Fall injuries in medical facilities and nursing homes are a noteworthy threat to the life and well-being of their residents. Some fall injuries in older adults can cause traumatic brain damage leading to temporary unconsciousness, seizures and in even result in death. During an overview of fall risks and how to avoid them, Merck Manuals noted that “falls reportedly contribute to over 40% of nursing home admissions … And, at least 50% of nursing home residents fall.”
Considering the fact that falls are a dangerous and possibly life-threatening form of injury for seniors, many nursing homes and other long-term care facilities take preventive measures to reduce fall injuries. Indeed many patients are prone to suffer severe fall injuries if the facilities do not take necessary precautions.

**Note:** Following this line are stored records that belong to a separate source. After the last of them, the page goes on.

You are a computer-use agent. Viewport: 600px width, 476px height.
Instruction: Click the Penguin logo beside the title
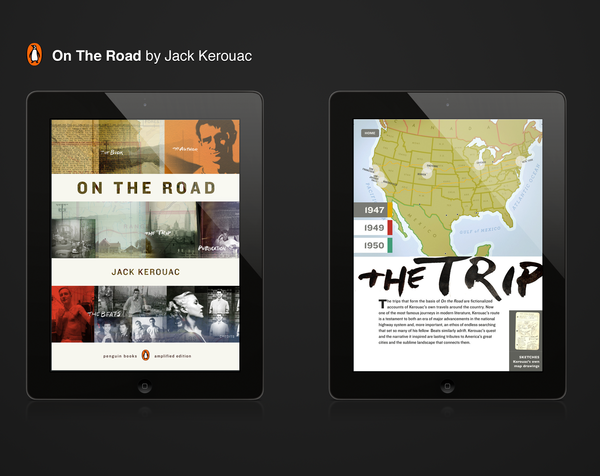tap(35, 56)
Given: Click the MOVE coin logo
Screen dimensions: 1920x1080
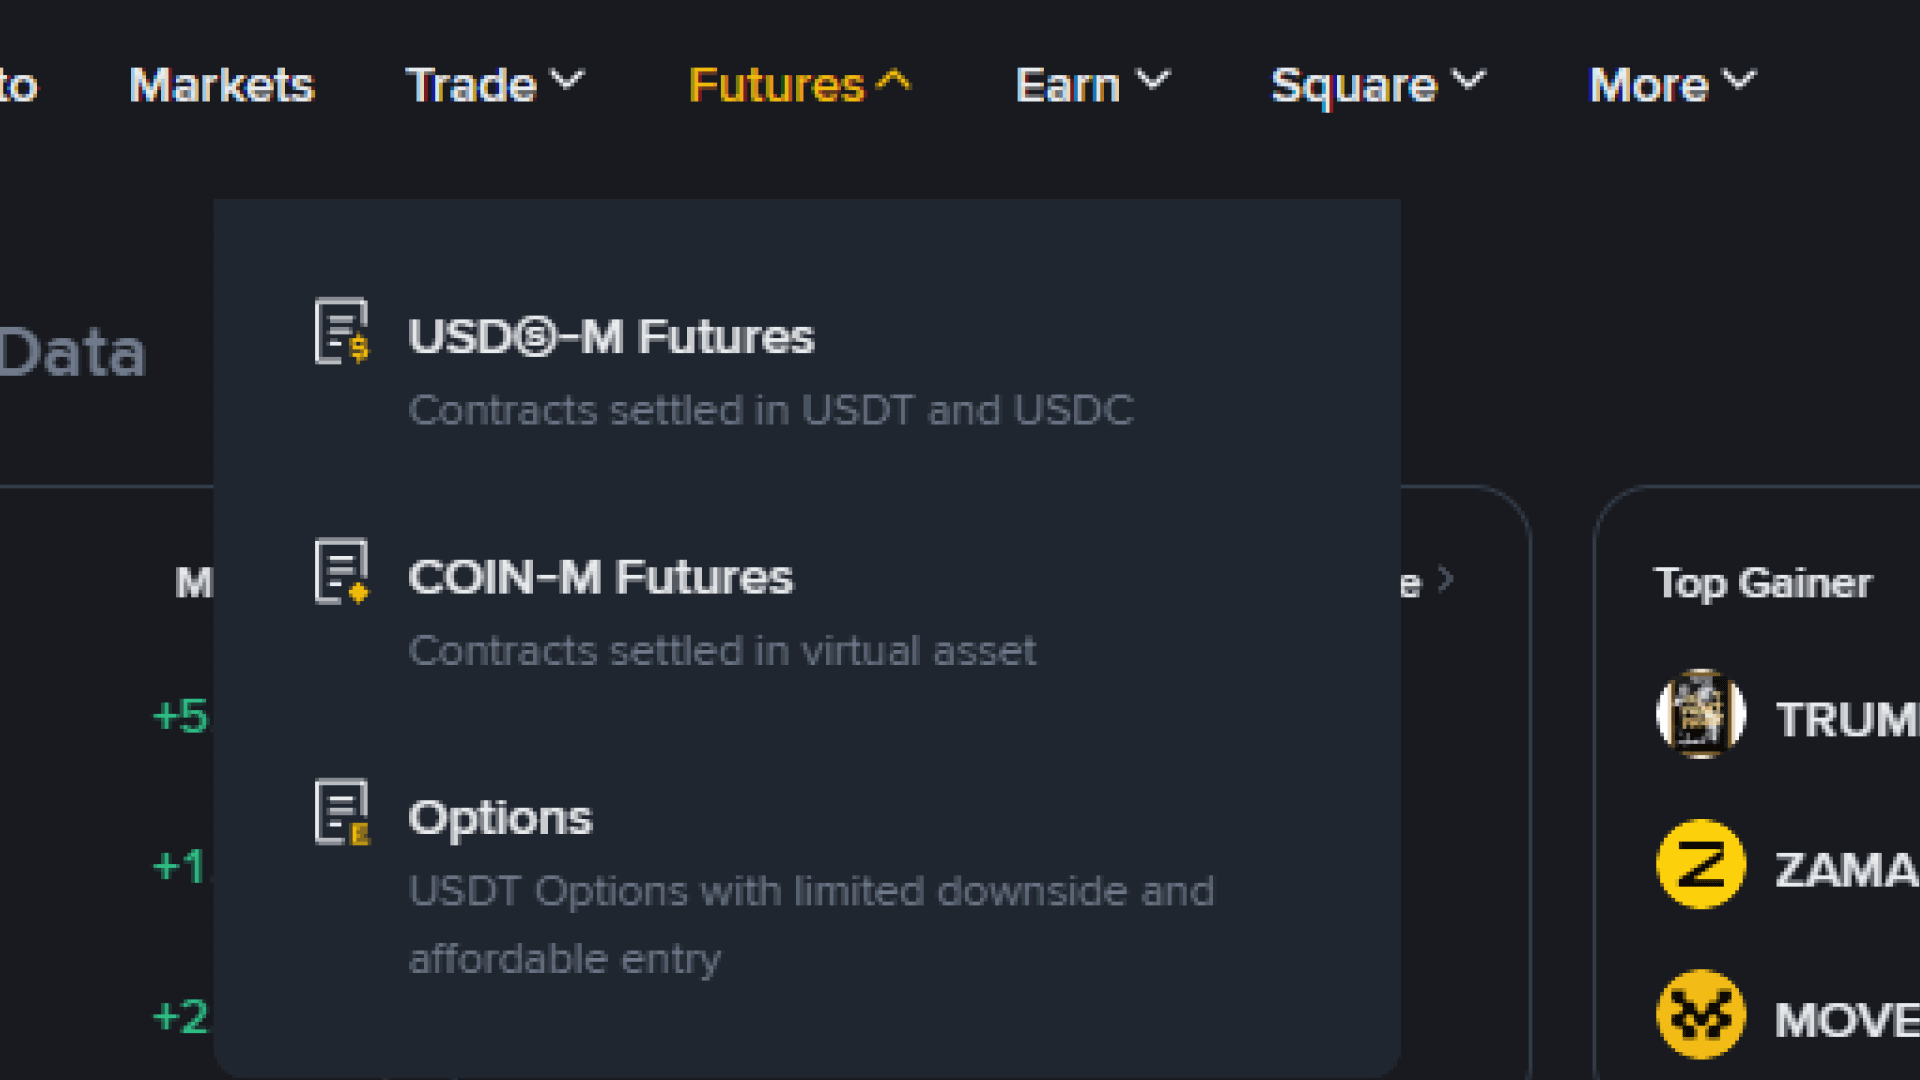Looking at the screenshot, I should pyautogui.click(x=1701, y=1014).
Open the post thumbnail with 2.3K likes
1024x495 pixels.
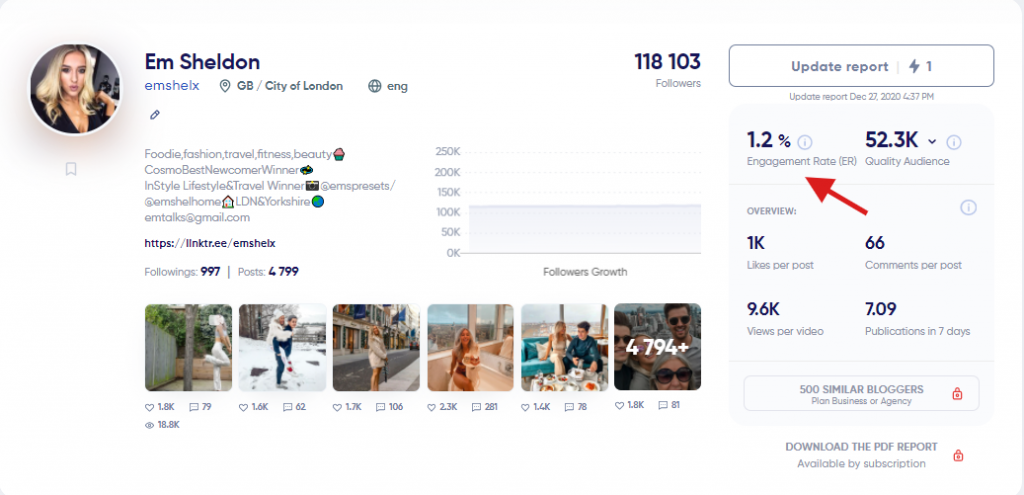pos(470,347)
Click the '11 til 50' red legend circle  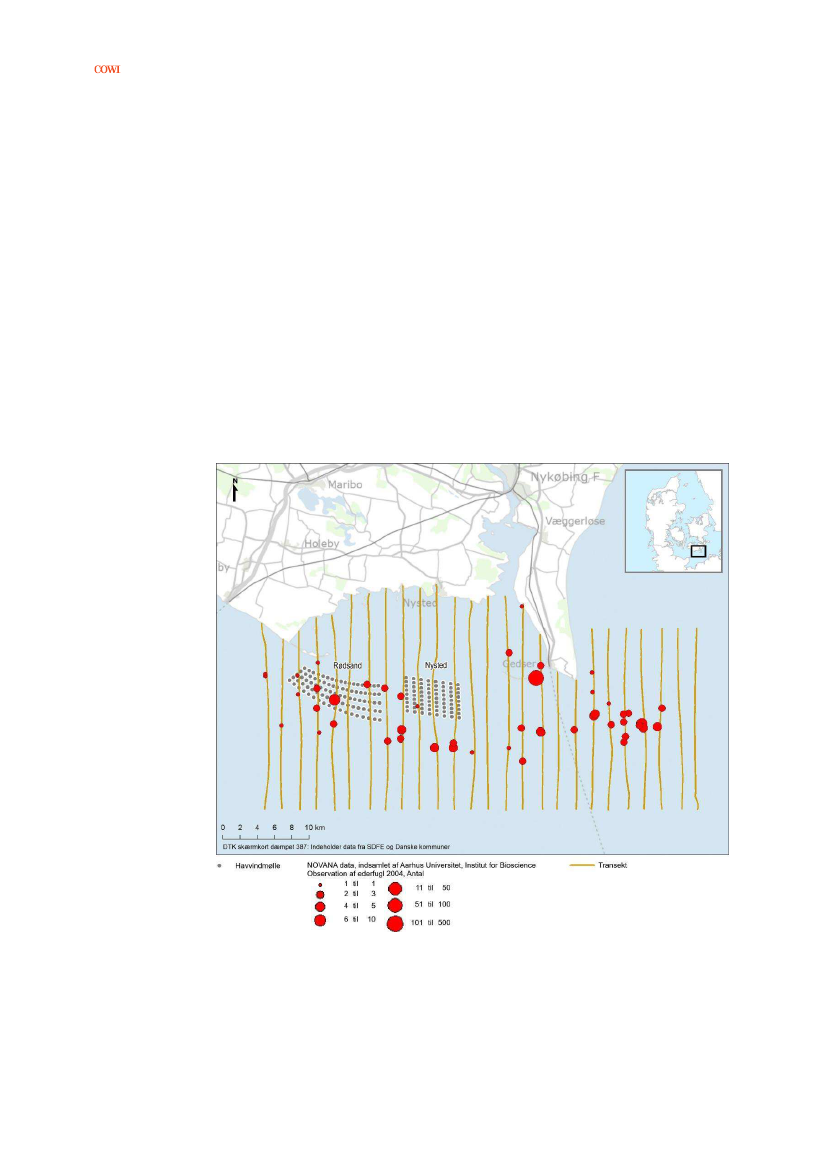pyautogui.click(x=394, y=888)
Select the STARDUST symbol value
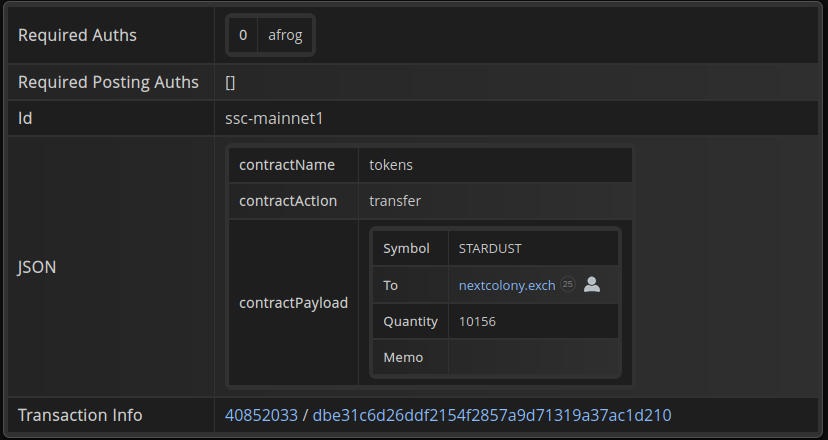Viewport: 828px width, 440px height. (490, 249)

People who have fallen before are at a higher risk of falling again. Even though repetitive falls in these individuals are often caused by the same things, the falls can also be a sign of disease progression in cases like Parkinson’s and dementia, or other intense problems. A majority of seniors in healthcare facilities are fall risks for several reasons. Those factors include but are not limited to conditions like gait and balance problems, dementia, Alzheimer’s disease, poor vision, muscle weakness and medications.
Many healthcare facilities take proactive measures to prevent fall injuries by installing bed alarms. However, the reality is that it is not always possible for a healthcare worker to reach the patient in time. Moreover, healthcare workers often risk injury to themselves when trying to break a patient’s fall, and can even inadvertently cause greater harm to the patient.
The two most common and dangerous areas of injury from a fall in older adults are the head and hip area. A proven way to prevent fall injuries is with protective headgear and hip protectors, specifically Plum’s® ProtectaCap® and ProtectaCap+Plus® protective headgear and ProtectaHip® hip protectors, proven superior in both fall protection as well as amazing comfort for compliance.
While we are on the topic of preventing falls and maintaining balance with Parkinson’s disease, it’s absolutely necessary to mention that falls are the second most common cause of hospitalization in Parkinson’s patients. Some frequent injuries sustained during these falls include not only head and traumatic brain injuries but also hip and pelvic fractures, broken bones, and spinal injuries.
The objective is not just a matter of eliminating falls altogether because the reality is that falls happen in life and particularly with increasing age, apart from the fact that some conditions can increase the prospect. For that reason, the focus shouldn’t be on prevention only but importantly on diminishing the scope of the impact of the falls. As stated by the National Institutes of Health (NIH) “Prevention program emphasis should shift away from a focus on preventing falls as a measure of quality care to decreasing Fall-related injuries (FRIs).”
At this point, there has been plenty of evidence supporting the benefits of physical exercise for the elderly, and the activities do not need to be too aggressive. The types of exercises that are best suited for older adults are often characterized as ‘moderate’. Even so, it’s always recommended that you speak with a health professional prior to starting any new physical activities to determine your limits. Besides Plum’s® protective helmets and hip protectors, Plum’s® ProtectaWrap® protective splints provide targeted extremity fall protection for knees, elbows, shins and forearms. It is never too late to adopt a healthier lifestyle with proactive fall protection to improve your balance, reduce your fall risk and maintain your healthy active lifestyle.
Fall injuries are preventable and do not have to be a normal part of aging.